Equipoise and associated conflict
A central factor in the role conflicts discussed is the issue of a researcher’s personal views about, and emotional and intellectual investment in, the specific research question and trial. Not being in individual equipoise about the specific research question can impact on involvement in the trial in the first place, willingness to recruit patients, communication with patient participants, and delivery of the intervention [8, 9, 27, 28]. Previous research has focused largely on the first two of these. For example, a study of clinicians recruiting to neonatal trials revealed that a lack of equipoise had a mixed impact on their comfort with recruitment. Some stated that they felt a moral obligation that they would not be able to take part if not in individual equipoise, whereas other (more experienced) clinicians recognized the need to accept collective or community equipoise, if evidence did not support their own personal view that one drug worked better than another .
A lack of equipoise might indeed raise clinicians’ interest in a trial.
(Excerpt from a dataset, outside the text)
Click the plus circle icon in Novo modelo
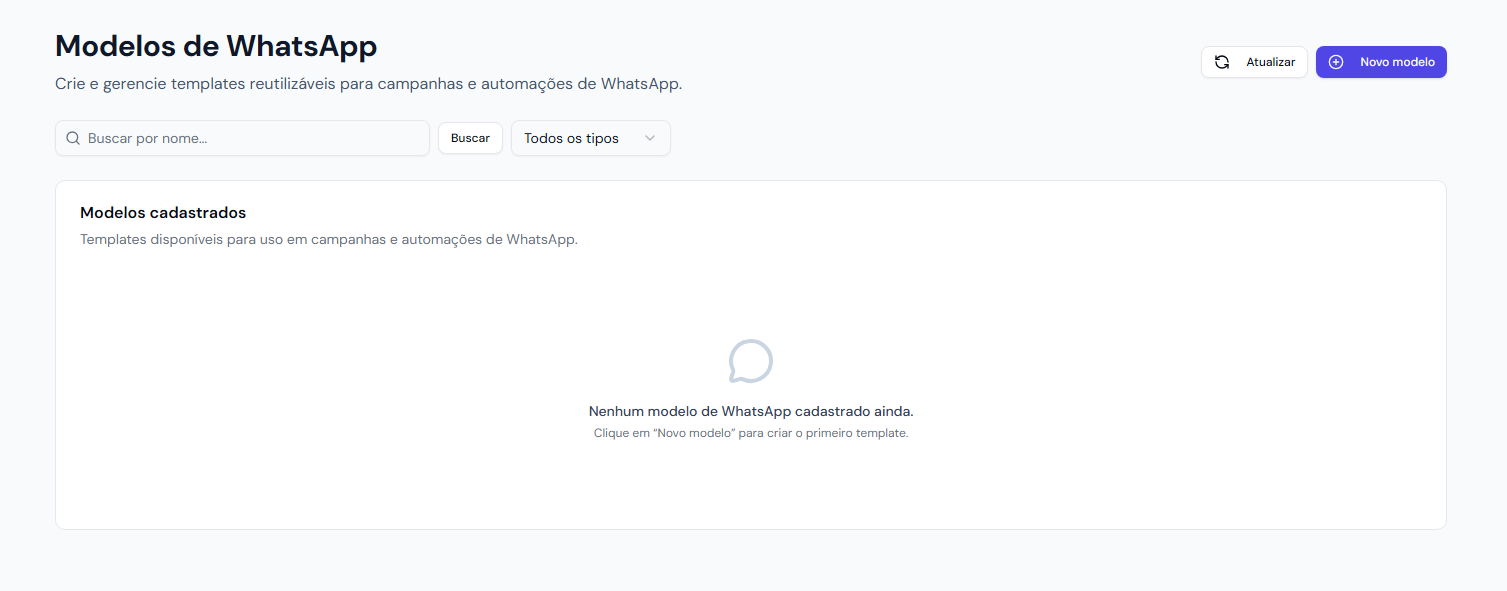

In a study of surgeons involved in a trial of invasive urodynamic testing, most were not in individual equipoise, as they believed in the benefits of the testing. Moreover, there was little evidence of community equipoise, that is, there was neither a majority of individuals reportedly undecided on the issue, nor a balance between those who regarded the treatment as beneficial and those who did not, as the majority considered it necessary . However, the lack of evidence from trials at that point constituted formal community equipoise, and most surgeons interviewed recognized this. They were therefore willing to suspend the lack of either individual equipoise or informal community equipoise, and randomize their patients into such trials, with the intention that the results could provide the missing evidence that, they expected, would support their view and change others’ practice .
When involved in recruiting participants, researchers’ personal views can be unambiguous and influence potential participants’ decisions about participating (for example, see ), but little is known about the impact during intervention delivery. Useful insight comes from a study of research nurses involved in a trial comparing different ways of initiating intensive insulin therapy . Nurses described their dilemma when the protocol required them to deliver different care from their usual practice, and prevented them from using their experience to provide individualized care. They queried the quality of the data informing the trial, and the lack of individual equipoise led some (particularly the more experienced nurses) to deviate from the trial protocol .
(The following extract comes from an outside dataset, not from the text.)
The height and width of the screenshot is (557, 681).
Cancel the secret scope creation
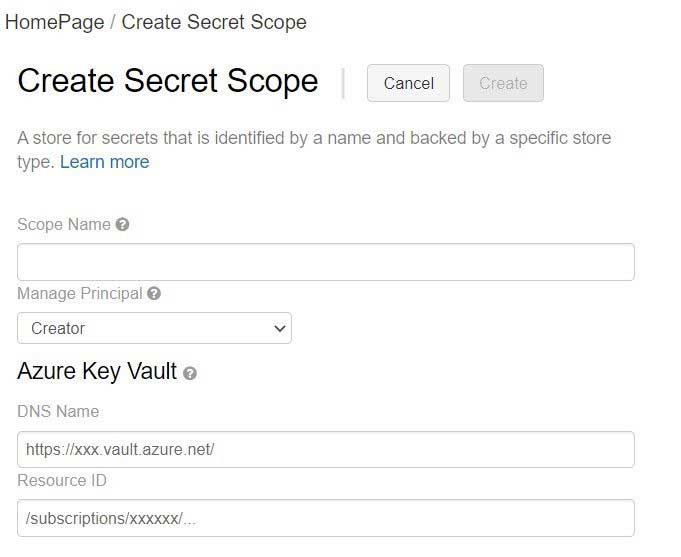tap(408, 83)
In this article, we explore the views and experiences of deliverers of a structured education intervention to people with type 2 diabetes incorporating training in either SMBG or self-monitoring of urine glucose (SMUG), as two arms of a RCT. Of particular interest, in this contentious area, was whether these intervention deliverers considered themselves to be in equipoise or not and, if not, how they felt this impacted upon their delivery.